Data to process START
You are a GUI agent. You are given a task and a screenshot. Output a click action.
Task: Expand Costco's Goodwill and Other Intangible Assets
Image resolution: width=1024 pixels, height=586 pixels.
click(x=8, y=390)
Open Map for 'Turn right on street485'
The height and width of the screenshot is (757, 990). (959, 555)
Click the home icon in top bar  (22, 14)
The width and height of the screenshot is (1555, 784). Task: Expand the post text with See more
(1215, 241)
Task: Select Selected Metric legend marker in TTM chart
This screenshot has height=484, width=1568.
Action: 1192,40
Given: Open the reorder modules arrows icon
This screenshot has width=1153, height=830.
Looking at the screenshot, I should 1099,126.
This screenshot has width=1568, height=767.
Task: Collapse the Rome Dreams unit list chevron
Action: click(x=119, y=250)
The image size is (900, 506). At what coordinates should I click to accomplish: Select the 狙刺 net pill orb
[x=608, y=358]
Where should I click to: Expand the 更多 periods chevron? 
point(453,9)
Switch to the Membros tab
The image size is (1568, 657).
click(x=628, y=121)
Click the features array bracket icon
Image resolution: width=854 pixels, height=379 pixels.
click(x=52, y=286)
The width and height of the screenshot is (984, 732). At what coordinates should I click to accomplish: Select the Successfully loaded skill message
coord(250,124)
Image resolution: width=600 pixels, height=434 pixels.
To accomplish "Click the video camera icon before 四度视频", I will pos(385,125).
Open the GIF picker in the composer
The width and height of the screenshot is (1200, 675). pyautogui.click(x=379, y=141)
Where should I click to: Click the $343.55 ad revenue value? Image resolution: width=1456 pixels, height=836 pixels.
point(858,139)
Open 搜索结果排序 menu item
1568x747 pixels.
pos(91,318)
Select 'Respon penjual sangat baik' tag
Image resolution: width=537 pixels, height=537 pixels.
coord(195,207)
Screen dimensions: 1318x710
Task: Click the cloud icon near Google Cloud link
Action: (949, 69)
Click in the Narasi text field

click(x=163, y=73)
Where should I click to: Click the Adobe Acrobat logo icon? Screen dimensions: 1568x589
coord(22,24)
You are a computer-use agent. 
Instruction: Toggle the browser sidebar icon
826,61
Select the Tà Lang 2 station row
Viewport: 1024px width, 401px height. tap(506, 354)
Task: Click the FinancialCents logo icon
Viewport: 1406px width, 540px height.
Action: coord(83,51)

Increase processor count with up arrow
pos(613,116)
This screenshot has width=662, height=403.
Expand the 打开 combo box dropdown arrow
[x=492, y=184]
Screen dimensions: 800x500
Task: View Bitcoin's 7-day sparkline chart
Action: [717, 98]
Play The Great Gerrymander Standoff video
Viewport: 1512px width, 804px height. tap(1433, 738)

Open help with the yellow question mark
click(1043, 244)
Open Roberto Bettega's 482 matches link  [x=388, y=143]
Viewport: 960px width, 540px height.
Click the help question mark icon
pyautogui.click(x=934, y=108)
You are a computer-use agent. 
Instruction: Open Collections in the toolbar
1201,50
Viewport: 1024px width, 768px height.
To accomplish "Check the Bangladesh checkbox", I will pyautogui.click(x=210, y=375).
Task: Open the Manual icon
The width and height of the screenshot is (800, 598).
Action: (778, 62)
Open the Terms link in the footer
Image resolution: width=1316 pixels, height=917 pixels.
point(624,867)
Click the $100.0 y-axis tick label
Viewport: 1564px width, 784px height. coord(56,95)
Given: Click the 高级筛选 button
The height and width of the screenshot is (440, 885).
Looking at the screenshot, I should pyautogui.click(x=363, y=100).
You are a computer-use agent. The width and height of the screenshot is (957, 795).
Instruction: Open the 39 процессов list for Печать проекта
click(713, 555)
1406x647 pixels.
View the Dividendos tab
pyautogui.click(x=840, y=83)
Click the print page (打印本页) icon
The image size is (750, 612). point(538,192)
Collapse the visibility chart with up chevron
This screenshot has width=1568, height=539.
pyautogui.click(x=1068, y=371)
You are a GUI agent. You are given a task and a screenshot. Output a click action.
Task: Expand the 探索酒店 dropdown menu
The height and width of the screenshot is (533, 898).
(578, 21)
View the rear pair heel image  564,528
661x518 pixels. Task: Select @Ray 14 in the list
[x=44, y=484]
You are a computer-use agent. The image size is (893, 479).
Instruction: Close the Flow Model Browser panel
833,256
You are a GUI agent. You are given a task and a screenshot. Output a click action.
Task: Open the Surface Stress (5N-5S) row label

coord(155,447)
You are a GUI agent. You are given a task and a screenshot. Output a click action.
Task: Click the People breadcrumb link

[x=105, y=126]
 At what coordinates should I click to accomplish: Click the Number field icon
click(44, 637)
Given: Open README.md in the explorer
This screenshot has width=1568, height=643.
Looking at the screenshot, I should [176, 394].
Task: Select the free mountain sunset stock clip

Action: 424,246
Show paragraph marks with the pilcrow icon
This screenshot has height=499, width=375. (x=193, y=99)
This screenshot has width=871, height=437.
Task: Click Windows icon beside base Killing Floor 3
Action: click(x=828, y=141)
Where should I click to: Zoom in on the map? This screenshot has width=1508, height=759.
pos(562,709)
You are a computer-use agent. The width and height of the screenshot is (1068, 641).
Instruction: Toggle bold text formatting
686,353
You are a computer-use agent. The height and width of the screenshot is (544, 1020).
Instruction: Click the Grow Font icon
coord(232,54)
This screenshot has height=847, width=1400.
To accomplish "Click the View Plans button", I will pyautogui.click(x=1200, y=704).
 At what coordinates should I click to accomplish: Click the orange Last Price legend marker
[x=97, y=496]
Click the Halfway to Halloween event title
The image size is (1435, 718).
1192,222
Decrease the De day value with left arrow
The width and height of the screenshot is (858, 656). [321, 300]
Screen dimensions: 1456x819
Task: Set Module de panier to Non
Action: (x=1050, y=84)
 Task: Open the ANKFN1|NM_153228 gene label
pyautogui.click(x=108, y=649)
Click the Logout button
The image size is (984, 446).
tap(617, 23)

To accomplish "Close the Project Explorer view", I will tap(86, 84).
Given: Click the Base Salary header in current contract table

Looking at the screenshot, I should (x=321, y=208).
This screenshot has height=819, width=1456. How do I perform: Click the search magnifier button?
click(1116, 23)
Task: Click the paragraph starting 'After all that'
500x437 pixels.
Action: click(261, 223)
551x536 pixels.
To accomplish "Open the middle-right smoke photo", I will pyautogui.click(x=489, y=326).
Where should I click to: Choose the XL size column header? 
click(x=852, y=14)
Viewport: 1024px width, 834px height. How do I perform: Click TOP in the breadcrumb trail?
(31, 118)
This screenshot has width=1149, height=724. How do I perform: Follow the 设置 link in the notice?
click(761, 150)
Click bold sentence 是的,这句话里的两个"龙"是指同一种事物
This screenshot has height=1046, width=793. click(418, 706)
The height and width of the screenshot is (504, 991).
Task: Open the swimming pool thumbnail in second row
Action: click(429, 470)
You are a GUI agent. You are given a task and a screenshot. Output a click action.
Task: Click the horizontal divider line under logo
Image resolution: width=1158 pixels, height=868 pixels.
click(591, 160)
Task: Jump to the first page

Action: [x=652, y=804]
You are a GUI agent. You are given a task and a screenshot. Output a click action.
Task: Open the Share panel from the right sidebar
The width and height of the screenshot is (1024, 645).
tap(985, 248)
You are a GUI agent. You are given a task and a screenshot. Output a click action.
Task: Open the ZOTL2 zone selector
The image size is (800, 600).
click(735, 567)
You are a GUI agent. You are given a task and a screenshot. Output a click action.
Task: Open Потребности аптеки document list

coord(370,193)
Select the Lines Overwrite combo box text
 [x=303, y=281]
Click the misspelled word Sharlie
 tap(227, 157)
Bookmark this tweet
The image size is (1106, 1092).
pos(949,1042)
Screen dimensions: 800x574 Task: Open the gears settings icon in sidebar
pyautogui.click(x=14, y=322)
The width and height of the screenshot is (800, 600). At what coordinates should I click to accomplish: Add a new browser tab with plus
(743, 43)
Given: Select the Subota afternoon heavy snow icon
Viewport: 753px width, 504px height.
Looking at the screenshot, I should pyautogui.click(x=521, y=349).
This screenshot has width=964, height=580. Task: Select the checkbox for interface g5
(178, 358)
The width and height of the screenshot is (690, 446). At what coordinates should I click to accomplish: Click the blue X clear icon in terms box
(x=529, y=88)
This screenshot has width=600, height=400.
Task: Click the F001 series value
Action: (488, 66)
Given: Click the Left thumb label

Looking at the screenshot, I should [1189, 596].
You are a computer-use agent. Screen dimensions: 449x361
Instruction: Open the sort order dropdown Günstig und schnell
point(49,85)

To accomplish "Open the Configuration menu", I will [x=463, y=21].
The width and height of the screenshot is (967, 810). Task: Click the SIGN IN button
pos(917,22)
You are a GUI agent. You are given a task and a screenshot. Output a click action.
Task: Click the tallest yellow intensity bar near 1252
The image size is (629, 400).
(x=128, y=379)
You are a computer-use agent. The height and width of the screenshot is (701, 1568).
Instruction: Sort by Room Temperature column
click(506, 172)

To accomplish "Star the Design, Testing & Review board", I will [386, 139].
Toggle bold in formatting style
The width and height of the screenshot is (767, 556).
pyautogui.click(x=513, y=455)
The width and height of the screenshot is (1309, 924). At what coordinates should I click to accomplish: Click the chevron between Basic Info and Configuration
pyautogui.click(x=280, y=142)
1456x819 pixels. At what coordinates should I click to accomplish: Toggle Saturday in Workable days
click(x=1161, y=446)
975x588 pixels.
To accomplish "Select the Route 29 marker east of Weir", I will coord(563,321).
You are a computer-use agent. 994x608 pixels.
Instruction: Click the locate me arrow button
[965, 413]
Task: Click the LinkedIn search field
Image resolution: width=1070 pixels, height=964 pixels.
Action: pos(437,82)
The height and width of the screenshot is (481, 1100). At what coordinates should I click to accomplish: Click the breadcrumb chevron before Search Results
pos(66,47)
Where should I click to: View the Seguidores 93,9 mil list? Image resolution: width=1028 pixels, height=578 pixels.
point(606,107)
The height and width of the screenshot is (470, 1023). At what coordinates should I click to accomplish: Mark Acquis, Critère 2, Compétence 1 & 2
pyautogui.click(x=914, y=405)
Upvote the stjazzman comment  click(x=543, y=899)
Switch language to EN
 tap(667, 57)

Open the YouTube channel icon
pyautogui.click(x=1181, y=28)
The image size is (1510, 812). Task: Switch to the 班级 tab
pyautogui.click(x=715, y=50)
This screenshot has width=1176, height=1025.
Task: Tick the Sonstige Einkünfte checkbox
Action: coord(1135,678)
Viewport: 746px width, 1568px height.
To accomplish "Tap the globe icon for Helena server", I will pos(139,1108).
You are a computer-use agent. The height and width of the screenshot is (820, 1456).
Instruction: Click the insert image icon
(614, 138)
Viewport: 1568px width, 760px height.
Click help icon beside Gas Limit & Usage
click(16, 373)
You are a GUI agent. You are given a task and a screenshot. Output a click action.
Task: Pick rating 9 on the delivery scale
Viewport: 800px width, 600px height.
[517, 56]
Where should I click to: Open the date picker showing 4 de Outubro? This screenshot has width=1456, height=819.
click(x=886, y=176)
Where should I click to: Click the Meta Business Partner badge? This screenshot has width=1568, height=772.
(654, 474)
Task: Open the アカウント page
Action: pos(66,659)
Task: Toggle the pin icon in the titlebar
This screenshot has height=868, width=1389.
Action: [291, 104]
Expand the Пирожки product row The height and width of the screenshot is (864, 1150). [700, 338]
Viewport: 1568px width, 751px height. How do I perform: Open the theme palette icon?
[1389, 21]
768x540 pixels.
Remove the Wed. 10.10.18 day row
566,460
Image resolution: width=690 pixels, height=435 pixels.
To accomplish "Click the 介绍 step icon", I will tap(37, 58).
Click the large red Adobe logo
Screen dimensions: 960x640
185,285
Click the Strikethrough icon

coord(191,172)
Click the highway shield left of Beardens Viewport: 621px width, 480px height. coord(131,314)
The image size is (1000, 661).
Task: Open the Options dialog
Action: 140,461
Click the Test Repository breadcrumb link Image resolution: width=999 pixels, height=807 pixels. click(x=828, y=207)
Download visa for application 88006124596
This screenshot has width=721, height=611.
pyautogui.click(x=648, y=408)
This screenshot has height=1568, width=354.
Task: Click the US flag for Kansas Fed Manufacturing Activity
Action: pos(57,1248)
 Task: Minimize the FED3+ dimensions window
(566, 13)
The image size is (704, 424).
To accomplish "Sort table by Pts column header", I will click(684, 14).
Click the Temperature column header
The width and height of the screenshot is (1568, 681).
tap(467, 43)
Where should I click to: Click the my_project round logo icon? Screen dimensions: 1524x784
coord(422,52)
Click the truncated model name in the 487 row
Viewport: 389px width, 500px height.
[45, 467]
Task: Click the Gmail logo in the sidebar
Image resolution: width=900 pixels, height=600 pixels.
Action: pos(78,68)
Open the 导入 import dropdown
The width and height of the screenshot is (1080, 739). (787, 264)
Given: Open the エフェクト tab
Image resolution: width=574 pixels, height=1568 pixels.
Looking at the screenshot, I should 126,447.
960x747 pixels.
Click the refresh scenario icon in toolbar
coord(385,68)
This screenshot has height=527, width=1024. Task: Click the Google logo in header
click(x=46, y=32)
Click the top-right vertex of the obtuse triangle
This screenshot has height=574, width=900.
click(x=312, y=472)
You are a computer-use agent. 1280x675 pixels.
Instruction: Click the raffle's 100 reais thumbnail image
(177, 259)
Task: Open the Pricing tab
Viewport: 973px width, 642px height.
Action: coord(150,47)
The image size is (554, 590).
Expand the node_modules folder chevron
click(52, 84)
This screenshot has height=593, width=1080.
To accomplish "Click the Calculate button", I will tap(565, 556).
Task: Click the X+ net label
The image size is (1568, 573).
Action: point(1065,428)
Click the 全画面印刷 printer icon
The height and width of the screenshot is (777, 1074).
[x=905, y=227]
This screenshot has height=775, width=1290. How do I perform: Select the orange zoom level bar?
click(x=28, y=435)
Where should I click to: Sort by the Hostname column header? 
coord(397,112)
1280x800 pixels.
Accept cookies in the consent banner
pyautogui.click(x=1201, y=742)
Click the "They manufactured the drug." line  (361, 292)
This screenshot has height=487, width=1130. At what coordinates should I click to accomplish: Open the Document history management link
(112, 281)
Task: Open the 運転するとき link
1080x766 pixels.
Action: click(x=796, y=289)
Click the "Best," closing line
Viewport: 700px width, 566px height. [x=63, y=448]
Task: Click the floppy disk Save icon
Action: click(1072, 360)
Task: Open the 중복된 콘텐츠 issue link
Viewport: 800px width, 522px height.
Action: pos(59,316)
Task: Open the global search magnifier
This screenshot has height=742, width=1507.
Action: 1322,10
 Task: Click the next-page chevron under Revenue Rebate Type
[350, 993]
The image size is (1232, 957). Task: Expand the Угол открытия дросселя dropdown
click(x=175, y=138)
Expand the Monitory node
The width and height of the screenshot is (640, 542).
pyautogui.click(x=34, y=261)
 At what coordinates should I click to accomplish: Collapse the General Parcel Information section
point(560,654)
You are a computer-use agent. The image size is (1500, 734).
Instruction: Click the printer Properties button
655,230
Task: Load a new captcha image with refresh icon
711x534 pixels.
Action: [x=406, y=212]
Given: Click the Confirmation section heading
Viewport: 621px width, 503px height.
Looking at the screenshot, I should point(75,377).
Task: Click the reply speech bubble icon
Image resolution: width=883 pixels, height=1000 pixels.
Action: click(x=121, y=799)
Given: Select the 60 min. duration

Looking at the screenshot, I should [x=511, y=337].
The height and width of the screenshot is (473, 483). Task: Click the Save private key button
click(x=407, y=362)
Data to process END
=== Exercise aim ===
In the entries above, identify every line with the string "computer".

=== Written response ===
You are a computer-use agent. 
You are a computer-use agent. 
You are a computer-use agent. The width and height of the screenshot is (957, 795).
You are a computer-use agent. The image size is (893, 479).
You are a computer-use agent. The width and height of the screenshot is (1068, 641).
You are a computer-use agent. The height and width of the screenshot is (544, 1020).
You are a computer-use agent. Screen dimensions: 449x361
You are a computer-use agent. The height and width of the screenshot is (701, 1568).
You are a computer-use agent. 994x608 pixels.
You are a computer-use agent. The height and width of the screenshot is (820, 1456).
You are a computer-use agent. 1280x675 pixels.
You are a computer-use agent. The image size is (1500, 734).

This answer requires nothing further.